[The exercise]:
Rewrite the data from the line with "This screenshot has width=1280, height=720." up to and including the line with "point(993,525)", keeping the requests and shifting every coordinate in the answers up by 75. Leave the pictures out.

[Extracted information]:
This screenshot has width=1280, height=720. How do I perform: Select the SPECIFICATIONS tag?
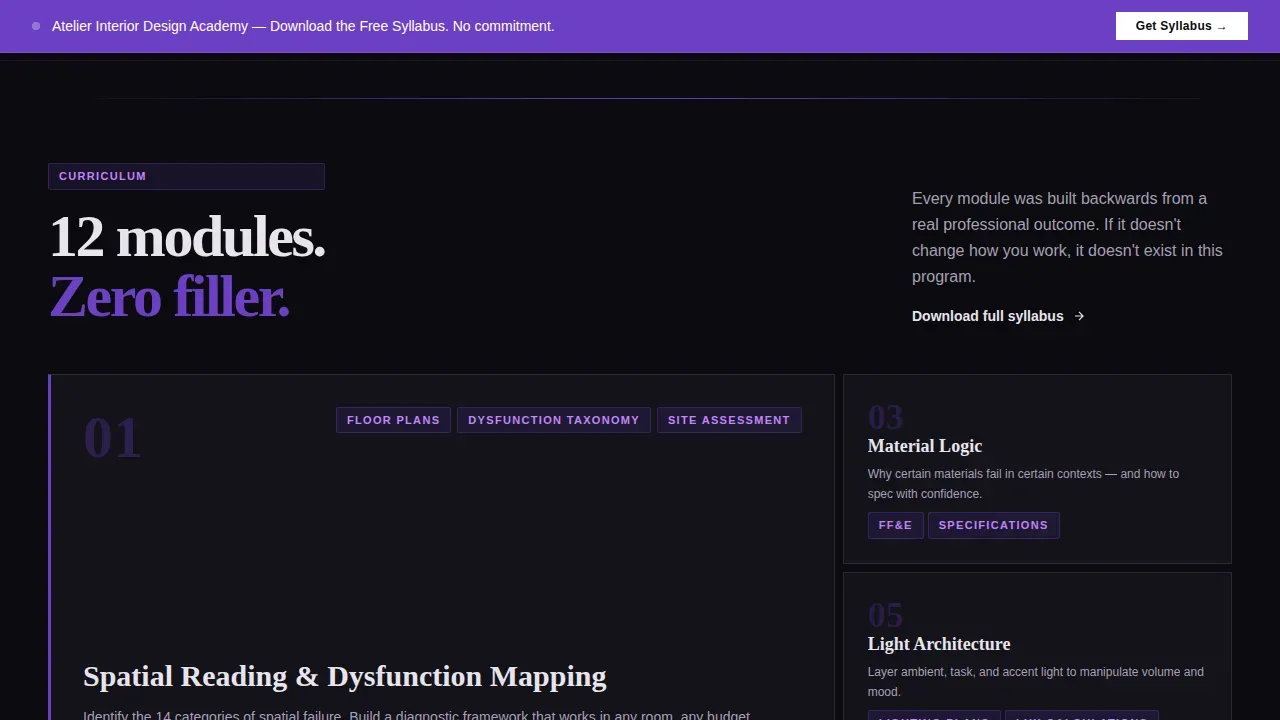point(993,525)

--

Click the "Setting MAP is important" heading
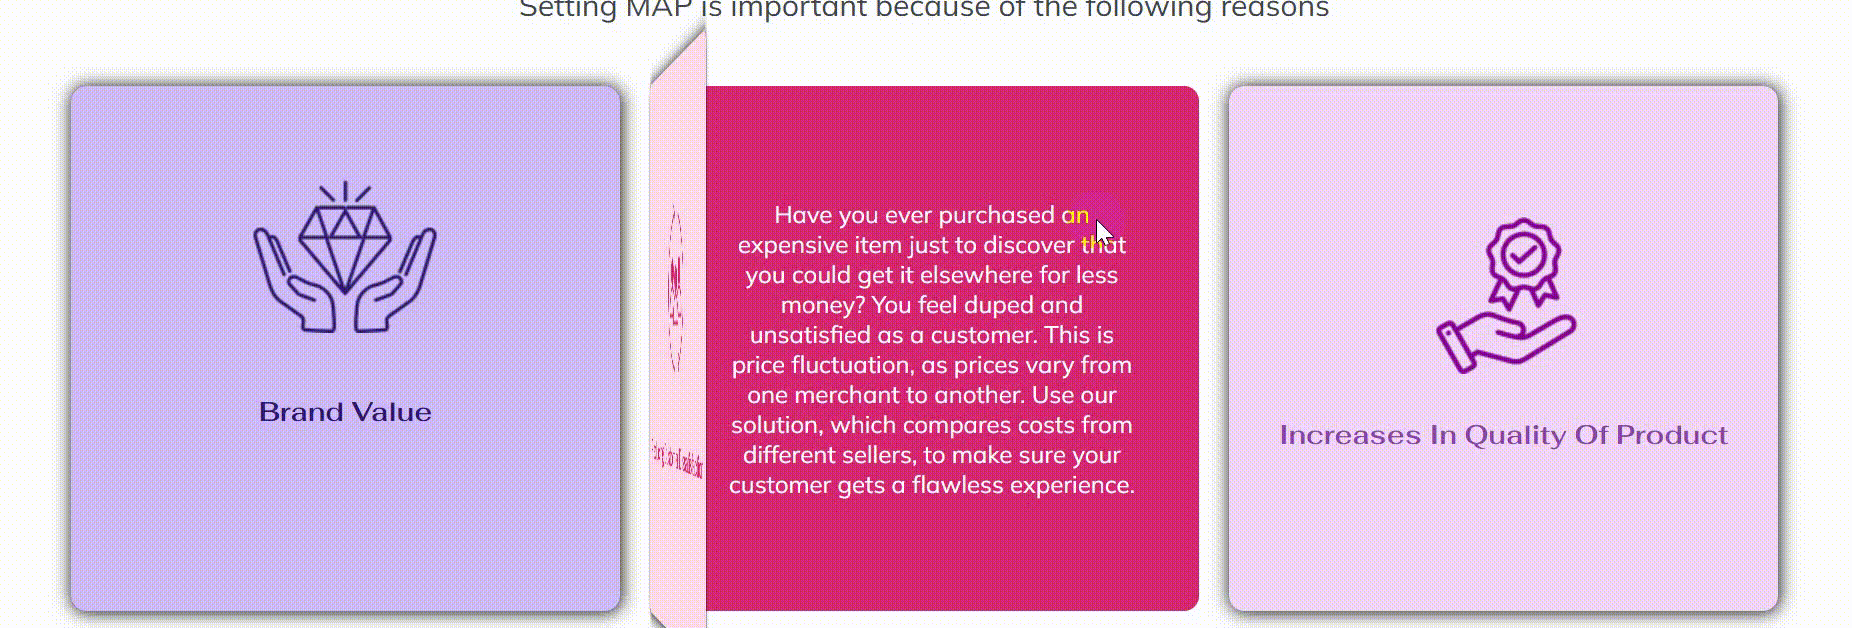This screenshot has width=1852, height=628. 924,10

* * *

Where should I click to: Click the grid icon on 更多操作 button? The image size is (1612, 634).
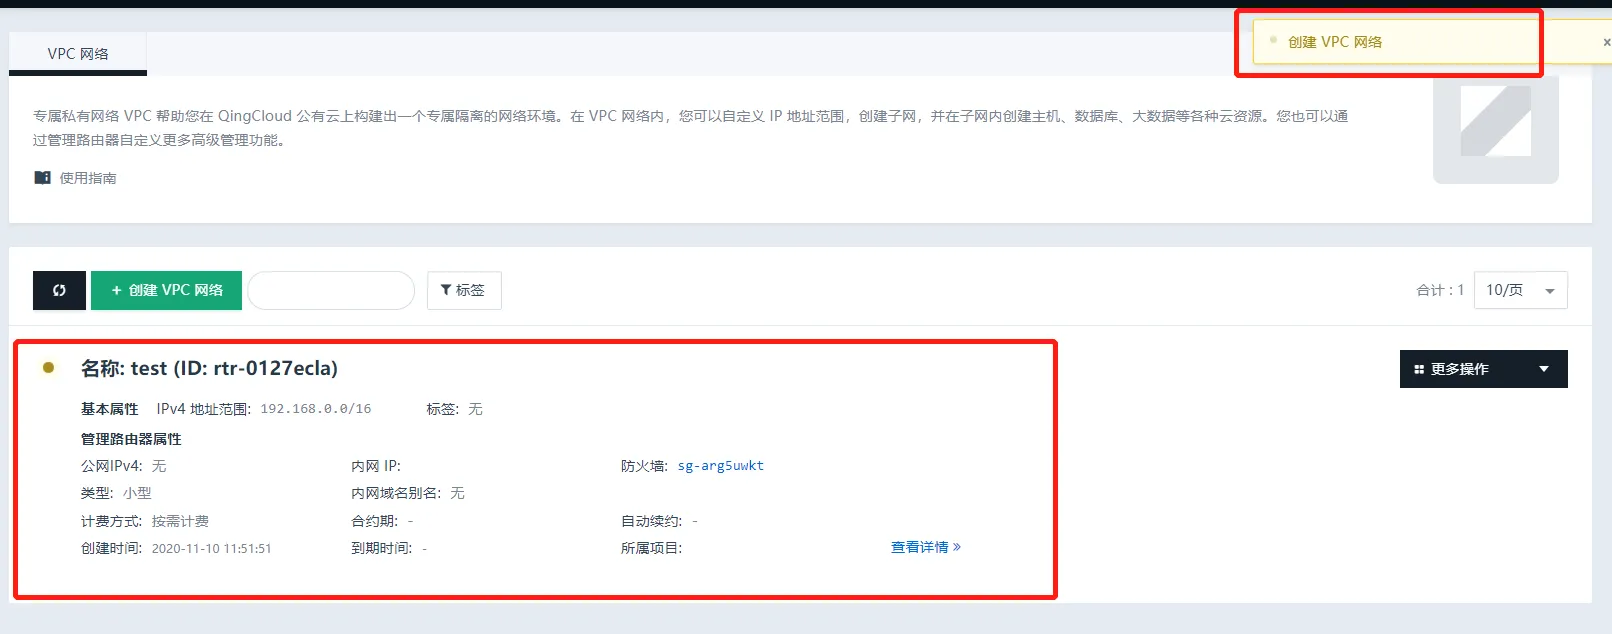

[Complete response]:
This screenshot has width=1280, height=720. How do I perform: Select the SPECIFICATIONS tag?
point(1068,600)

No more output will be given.